Because of the average time required for glycemic control to affect outcomes, some patients with diabetes may not live long enough to benefit, because of the competing risks of death of macrovascular complications and other comorbid diseases. Although elevated blood glucose levels are a likely risk factor for cardiovascular disease, glycemic control has not been shown to enhance life expectancy or prevent heart disease. The 16% reduction in myocardial infarction reported by the UKPDS was of borderline statistical significance.¹⁰ Another RCT did find that improved glycemic control reduced the incidence of ischemic cardiac events, stroke, and cardiovascular deaths in patients with acute myocardial infarction.⁴⁸ Two other trials that failed to show a benefit may have lacked adequate duration and sample size.^16,40
For any given patient, the absolute magnitude of risk reduction is a continuous variable that is a function of the patient’s current glycated hemoglobin level, the duration and magnitude of previous hyperglycemia, and the extent of preexisting microvascular complications.

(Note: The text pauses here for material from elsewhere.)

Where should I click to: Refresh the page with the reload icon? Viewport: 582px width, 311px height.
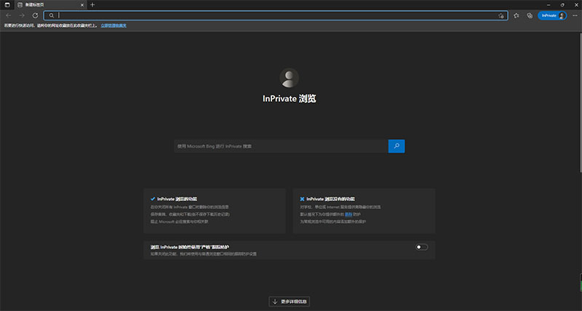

The probability that the patient will live long enough to experience the benefits of reduced complications depends on cardiovascular risk factors other than blood glucose (eg, smoking, hypertension, lipid levels, physical inactivity, obesity, preexisting coronary artery disease) and other determinants of life expectancy (eg, age, coexisting diseases, health status). Of these, the most critical variable is the patient’s current glycated hemoglobin level. Because of their increased risk of complications, individuals with marked elevations generally benefit more (in absolute terms) from the same absolute reduction in glycated hemoglobin levels than do individuals with mild to moderate elevations.⁵³ Although it is obviously important for clinicians to keep patients from progressing from mild (eg, hemoglobin A1c levels of 6% to 8%) to marked hyperglycemia (eg, hemoglobin A1c levels >9.5%), in those patients who have already developed marked hyperglycemia, efforts directed at achieving even moderate control (eg, hemoglobin A1c levels of 8% to 9.5%) will yield greater health benefits than pursuing euglycemia in patients with moderate elevations.